There are a number of “passes” defined (maintenance/cleaning, floor-level, admin, tenant/guest, etc). Some locks are connected over WiFi or zwave/ZigBee, or even through a cable running through the door frame + hinge. Upon scanning a card, the lock either checks the onboard memory or asks the server for validity. There are tradeoffs to both, but I will leave those out.

When the front desk issues a pass, they can also deactivate old passes, duplicate cards, etc. Then the connected lock receives the update and begins to reject the old card. This is the same mechanism used to extend a stay or check out early.

Some off the shelf systems utilize a programming “gun” with an authorization key. That key gets scanned at the door and then the gun updates the onboard memory. This is low sophistication but also works for disconnected systems or after power outages.

EDIT: proof. https://imgur.com/a/JF7sivR

Anonymous 0 Comments

In that case, how do they make the card valid only up to a certain time on your checkout day?

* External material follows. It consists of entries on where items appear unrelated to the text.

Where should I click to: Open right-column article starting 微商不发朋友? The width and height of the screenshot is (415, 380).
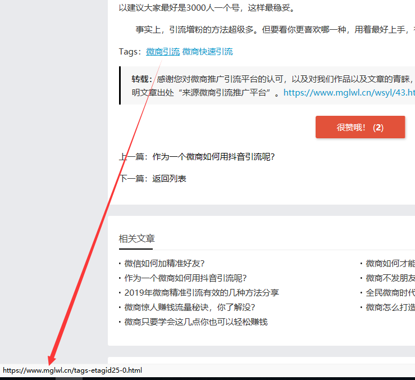(x=390, y=278)
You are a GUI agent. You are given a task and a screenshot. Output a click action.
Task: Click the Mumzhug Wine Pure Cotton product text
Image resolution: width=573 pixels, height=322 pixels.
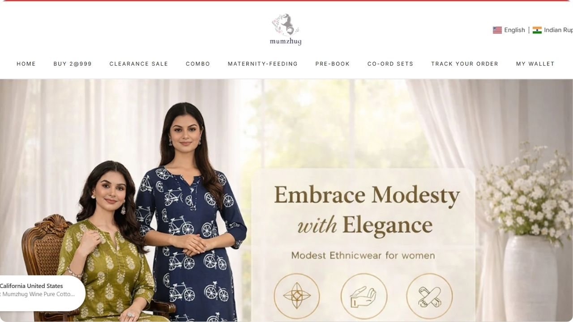(38, 294)
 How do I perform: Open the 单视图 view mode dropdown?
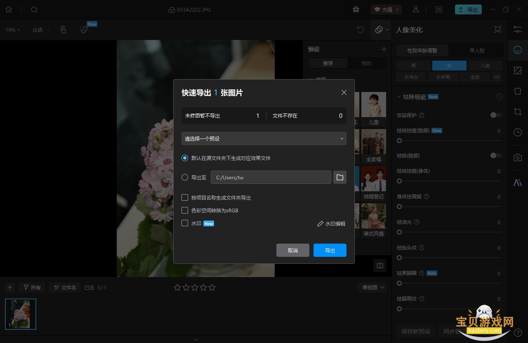pyautogui.click(x=372, y=287)
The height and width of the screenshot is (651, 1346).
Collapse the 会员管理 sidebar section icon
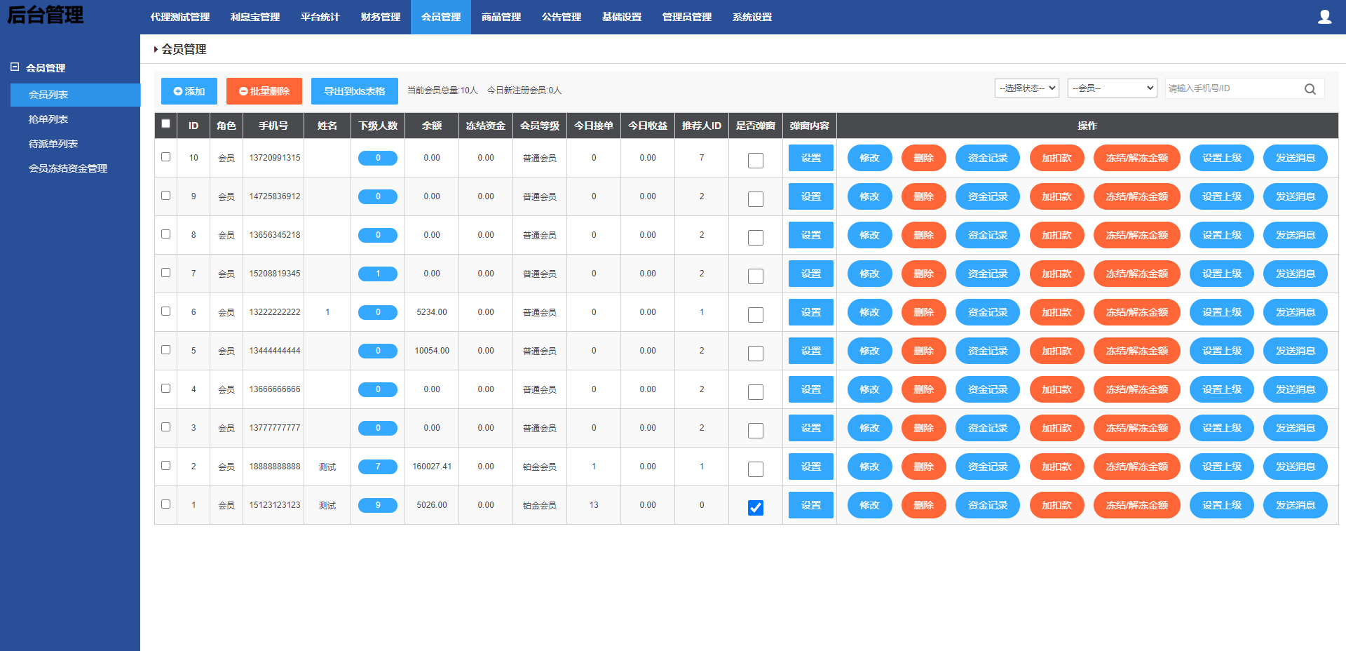pos(15,67)
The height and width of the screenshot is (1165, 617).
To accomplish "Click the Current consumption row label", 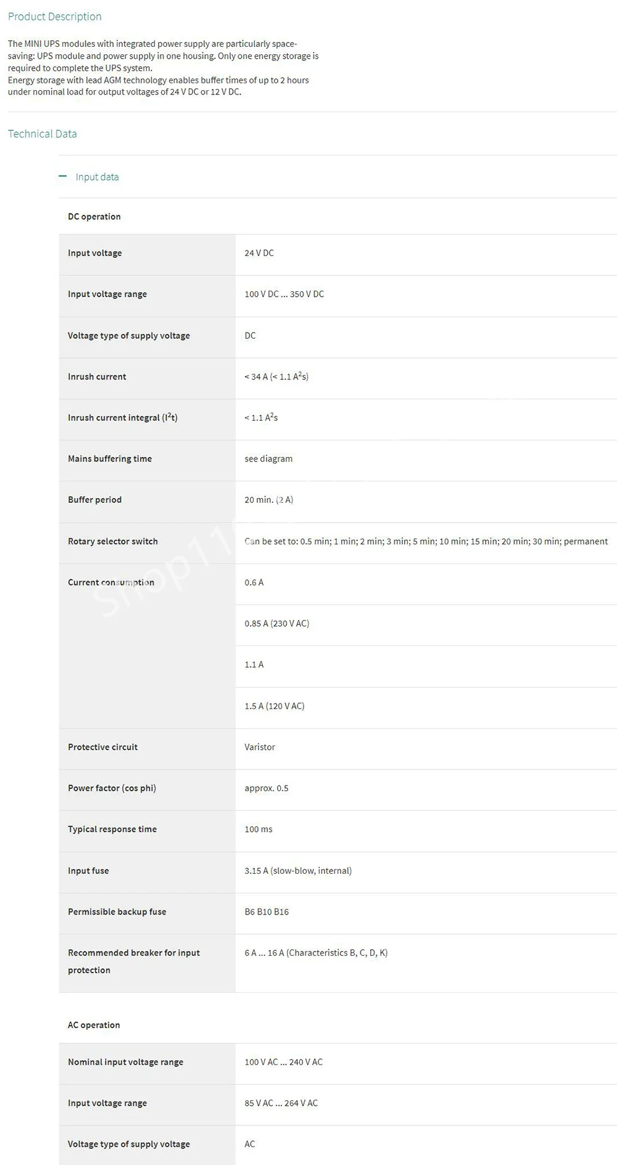I will pyautogui.click(x=111, y=582).
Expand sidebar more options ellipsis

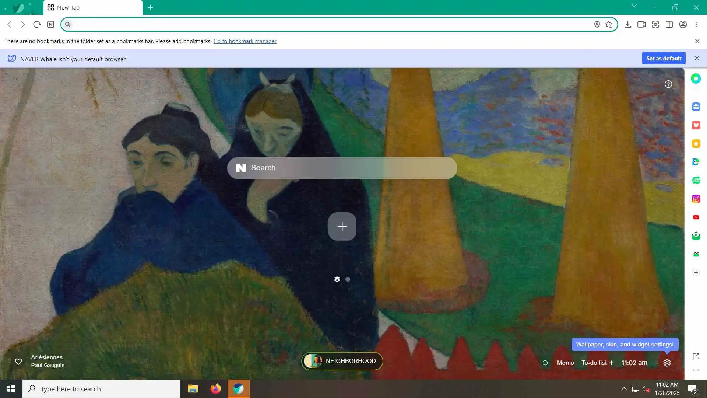pos(696,370)
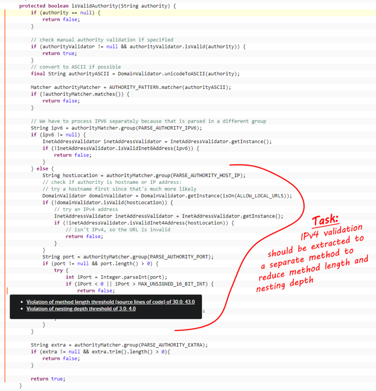Click the final 'return true;' statement
The image size is (376, 391).
[x=47, y=379]
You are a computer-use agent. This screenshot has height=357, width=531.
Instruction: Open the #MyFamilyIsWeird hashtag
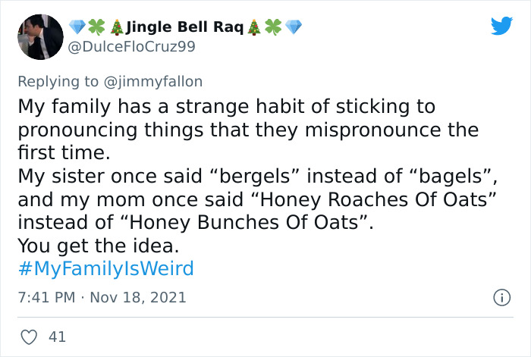pyautogui.click(x=105, y=268)
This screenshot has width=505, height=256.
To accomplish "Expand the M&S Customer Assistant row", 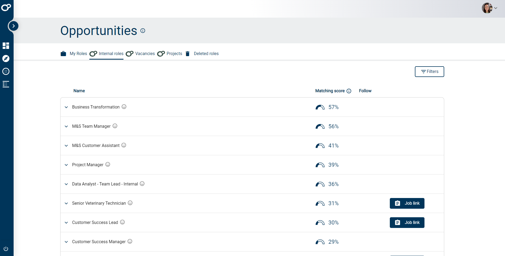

And then extend it for example, to 3pm or something like that?

Anonymous 0 Comments

I can actually answer this one, I did roomcard installation and training for hotels a good while back.

The swiped cards have a few different things built-in as part of the identity stripe they program into each card.

Every time your card is created, there’s a space in the magnetic band/RFID feedback that has:

* Your room number
* Duration of validity
* Is this a new assignment

When you first get your key, your key will have the option for ‘new assignment’ turned on. The moment it swipes into the lock, the lock sees the flag and goes ‘oh, this is my new master key now and it will be valid for ‘this long”. Each time a ‘new assignment’ key is swiped in, the old data gets over written in favor of the new key’s identity. This is how basic access control is done.

If the front desk needs to make a copy, they can make a copy without turning on the ‘new assignment’ flag.

Once the assignment expires, the keys are no longer valid and the lock will sit as-is until the next ‘new assignment’ is swiped.

Anonymous 0 Comments

You have card I’d 00002 and card I’d 00003.

They set room 52 to open on card 00002 , you loose 00002, they just tell door 52 to not open on card 00002 and open on card 00003.

Anonymous 0 Comments

When I worked at a student ID office, the mag strip on the card had an ID number plus a rotating digit that started at zero. If we made a replacement card, we printed a new one with a “1” digit. We then updated our system software so that only the “1” card would work.